Elizabeth Finch, from Julian Barnes examines the relationship between the narrator, Neil, and his one-time professor. The novel explores the problems of memory and biography and asks how well can we ever know a person–especially a multi-faceted, private person such as Elizabeth Finch.
Elizabeth Finch teaches an adult education course, “Culture and Civilisation.” The students range in age from 20-40, and there’s a great deal of speculation about Elizabeth, a curious woman of contrasts, and her private life. Neil notes that it easy “to stray into fantasy.” As a lecturer/professor, Elizabeth Finch, or EF as Neil later refers to her, is challenging, yet she provides a reading list which is “optional” and notes “I may well not be the best teacher, in the sense of the one most suited to your temperament and cast of mind.” That last sentence, which seems so casually spoken on the first day, turns out to have great significance.

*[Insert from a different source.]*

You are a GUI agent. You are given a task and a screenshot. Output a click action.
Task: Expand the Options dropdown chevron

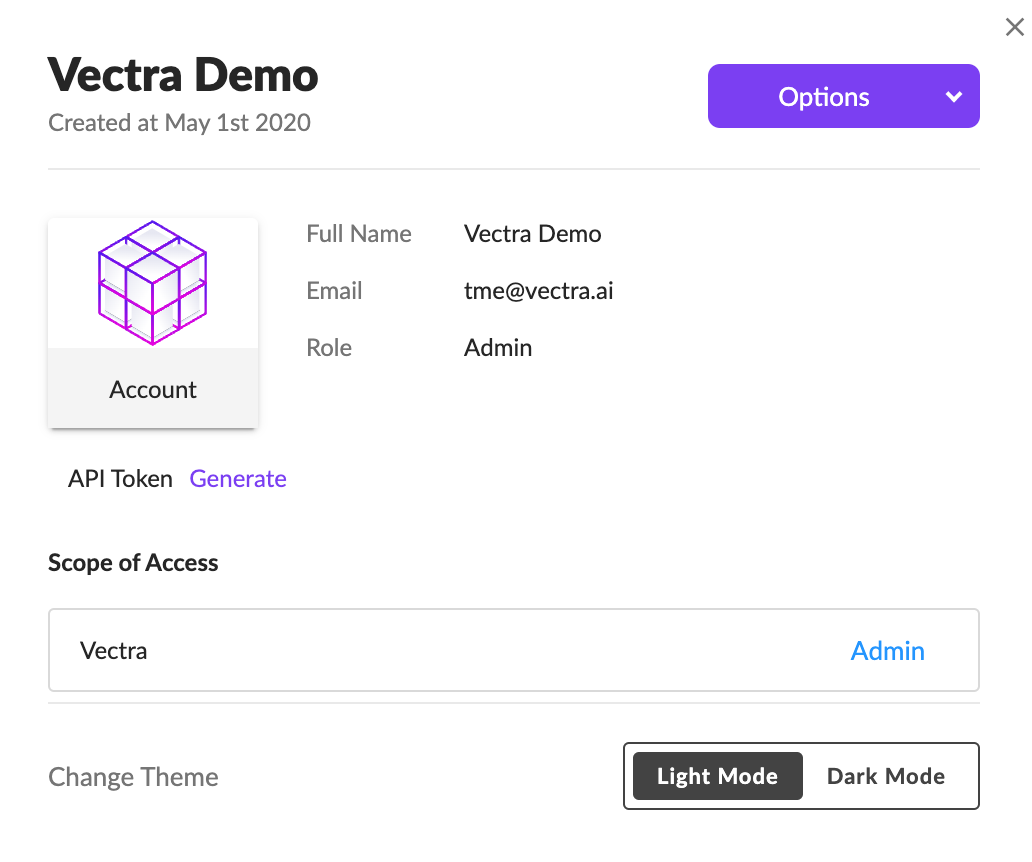(x=954, y=97)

She appeared to have settled on her look some time ago. It could still be called stylish: another decade, and it might be antique or, perhaps vintage. In summer, a box-pleated skirt, usually navy; tweed in winter. Sometimes she adopted a tartan or kiltish look with a big safety pin (no doubt there’s a special Scottish word for it). Obvious money was spent on blouses, in silk or fine cotton, often striped, and in no way translucent. Occasionally a brooch, always small and, as they say, discreet, yet somehow refulgent. She rarely wore earrings (were her lobes even pierced? now there’s a question). On her left little finger, a silver ring which we took to be inherited, rather than bought or given. Her hair was a kind of sandy grey, shapely and of unvarying length. I imagined a regular fortnightly appointment. Well, she believed in artifice, as she told us more than once. And artifice, as she also observed, was not incompatible with truth.

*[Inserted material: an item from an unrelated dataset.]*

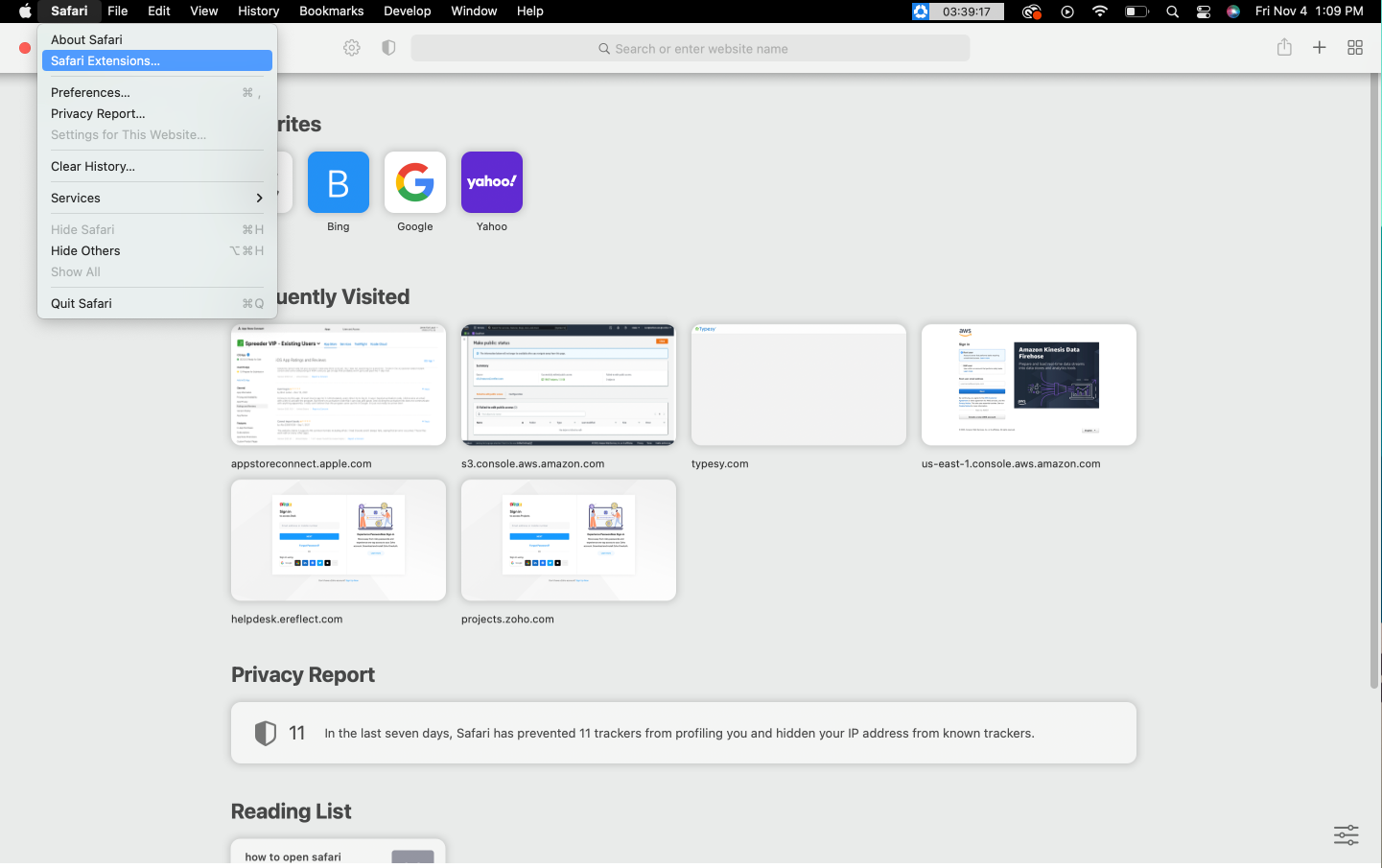The height and width of the screenshot is (868, 1382).
Task: Choose Clear History… from Safari menu
Action: click(x=93, y=166)
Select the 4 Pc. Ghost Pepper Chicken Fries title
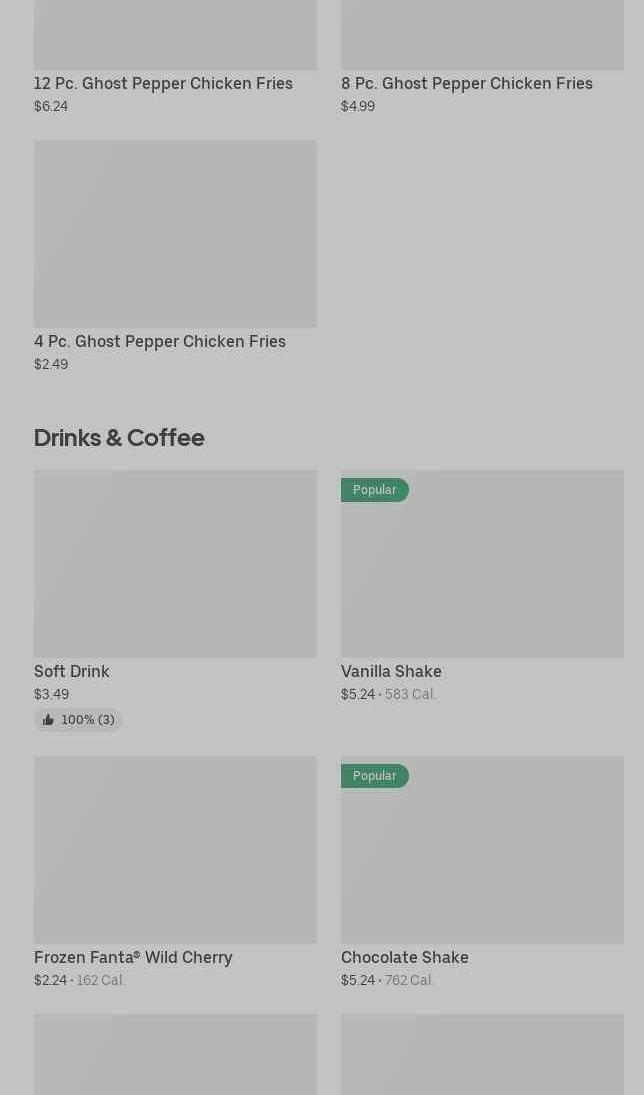The height and width of the screenshot is (1095, 644). click(160, 341)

The novel can be sliced into 3 sections: the introduction (and departure) of Elizabeth Finch, the middle section which is Neil’s long-delayed student essay on Julian the Apostate, and the final section which covers the end of Elizabeth’s career and Neil’s conclusions about his former professor.
I loved the first part of the book as Neil charts his relationship with Elizabeth Finch. Sometimes it’s the hard to define relationships that are the most interesting. EF rather uncannily reminded me of a professor who later became a friend for several decades, and so when I read that Neil intended to become EF’s biographer, I was fascinated. Unfortunately, when Neil delivers his student essay as some sort of post-death tribute to Elizabeth Finch, this entire middle section threw me in the Slough of Despond. I probably wouldn’t have minded reading about Julian the Apostate if I’d sought a book on the subject, but as is, the plot seems hijacked…no … abandoned. In the final section, Neil returns to the subject of EF and the novel revives as he discovers that he was not the only student who maintained a relationship with this very private, exacting person. Meanwhile, Neil tries to excavate details of EF’s private life and finally talks to a former student who has an entirely different opinion of the professor. Ultimately, we are left with more questions than answers, and the mystery of a professor who became one of the most significant people in Neil’s life, while another student remembers her as rather ordinary. What does that say about our perceptions, our biases, our memories?